Rich, slightly sweet challah bread with a light, airy texture. Made with a sponge starter and braided to golden perfection, it’s perfect for holidays or any special occasion.


Ingredients

Scale
  • 1 cup (240ml) lukewarm water (105-115°F)
  • 1 tablespoon (10g) active dry yeast
  • 1 tablespoon (12g) granulated sugar
  • 1 1/2 cups (180g) bread flour
  • 1/2 cup (120ml) lukewarm water (105-115°F)
  • 1/2 cup (100g) granulated sugar
  • 1/2 cup (120ml) vegetable oil (or canola oil)
  • 2 large eggs, plus 1 large egg yolk (reserve the egg white for egg wash)
  • 1 tablespoon (15ml) honey
  • 1 teaspoon vanilla extract
  • 3 1/2 cups (420g) bread flour, plus more for dusting
  • 1 1/2 teaspoons (9g) salt
  • 1 large egg white (reserved from the dough)
  • 1 tablespoon water
  • Sesame seeds
  • Poppy seeds
  • Everything bagel seasoning
  • Coarse sugar

Instructions

  1. Prepare the Sponge: In a large bowl, combine the lukewarm water, active dry yeast, and 1 tablespoon of sugar. Stir gently to dissolve. Let sit for 5-10 minutes until foamy. Add 1 1/2 cups bread flour and stir until just combined. Cover and let rest in a warm place for 30-60 minutes, or until doubled and bubbly.
  2. Make the Dough: In a separate large bowl, whisk together the remaining 1/2 cup lukewarm water, 1/2 cup sugar, vegetable oil, 2 whole eggs, egg yolk, honey, and vanilla extract.
  3. Pour the wet ingredients into the bowl with the sponge and stir to combine.
  4. In a separate bowl, whisk together the remaining 3 1/2 cups bread flour and salt. Gradually add the dry ingredients to the wet ingredients, mixing with a wooden spoon or dough hook.
  5. Knead the dough for 8-10 minutes, or until smooth, elastic, and slightly tacky. If too sticky, add flour, 1 tablespoon at a time.
  6. First Rise: Place the dough in a lightly oiled bowl, turning to coat. Cover and let rise in a warm place for 1-2 hours, or until doubled.
  7. Braid the Challah: Gently punch down the dough. Divide into six equal pieces. Roll each piece into a 12-14 inch rope. Pinch the six strands together at one end.
  8. Number the strands from left to right 1 through 6. The braiding pattern is as follows:
    • Bring strand 1 over strands 2 and 3.
    • Bring strand 6 over strand 4 and 5.
    • Bring strand 1 (which is now on the right) under strand 5.
    • Bring strand 6 (which is now on the left) under strand 3.

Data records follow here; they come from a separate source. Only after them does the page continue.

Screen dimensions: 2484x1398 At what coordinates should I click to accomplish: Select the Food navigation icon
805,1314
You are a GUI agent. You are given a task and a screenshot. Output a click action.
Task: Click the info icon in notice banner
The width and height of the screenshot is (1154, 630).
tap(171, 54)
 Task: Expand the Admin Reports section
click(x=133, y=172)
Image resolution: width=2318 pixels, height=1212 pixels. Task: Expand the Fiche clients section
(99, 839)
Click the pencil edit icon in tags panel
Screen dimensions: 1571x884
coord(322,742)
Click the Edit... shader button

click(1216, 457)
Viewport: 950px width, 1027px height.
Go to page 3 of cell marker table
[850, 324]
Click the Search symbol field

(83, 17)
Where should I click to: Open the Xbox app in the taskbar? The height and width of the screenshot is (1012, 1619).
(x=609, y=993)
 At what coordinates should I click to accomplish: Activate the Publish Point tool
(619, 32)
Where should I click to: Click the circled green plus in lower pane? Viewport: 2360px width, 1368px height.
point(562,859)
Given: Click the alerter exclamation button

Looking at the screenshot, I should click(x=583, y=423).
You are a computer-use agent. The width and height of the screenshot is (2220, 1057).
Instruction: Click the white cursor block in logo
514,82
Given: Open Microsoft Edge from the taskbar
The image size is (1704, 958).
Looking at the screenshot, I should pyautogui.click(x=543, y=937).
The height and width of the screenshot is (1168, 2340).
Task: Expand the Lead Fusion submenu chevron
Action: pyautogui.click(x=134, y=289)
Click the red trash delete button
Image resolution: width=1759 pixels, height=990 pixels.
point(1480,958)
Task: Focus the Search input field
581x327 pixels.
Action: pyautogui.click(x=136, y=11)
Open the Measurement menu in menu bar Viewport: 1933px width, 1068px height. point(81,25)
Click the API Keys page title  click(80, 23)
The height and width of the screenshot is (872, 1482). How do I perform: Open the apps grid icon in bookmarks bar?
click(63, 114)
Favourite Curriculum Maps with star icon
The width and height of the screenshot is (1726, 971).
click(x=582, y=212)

    Repeat this pattern until you reach the end of the strands. Pinch the ends together to seal the braid.

  9. Tuck the ends of the braid underneath the loaf to create a neat and tidy shape.
  10. Second Rise: Place the braided challah on a baking sheet lined with parchment paper. Cover loosely and let rise in a warm place for 30-45 minutes, or until puffed up slightly.
  11. Bake: Preheat oven to 350°F (175°C).
  12. In a small bowl, whisk together the reserved egg white and 1 tablespoon of water.
  13. Gently brush the entire surface of the challah with the egg wash. If desired, sprinkle with sesame seeds, poppy seeds, everything bagel seasoning, or coarse sugar.
  14. Bake for 30-35 minutes, or until golden brown and sounds hollow when tapped. Tent with foil if browning too quickly.
  15. Cool completely on a wire rack before slicing.

Notes

  • Use bread flour for a chewier texture.
  • Don’t overknead the dough.
  • A warm place is essential for rising.
  • Don’t skip the egg wash for a golden-brown color.
  • Cool completely before slicing to avoid a gummy texture.
  • Challah is best enjoyed fresh, but it can be stored at room temperature for up to 2 days in an airtight container or wrapped tightly in plastic wrap. For longer storage, you can freeze the challah for up to 2 months. Thaw it completely before serving.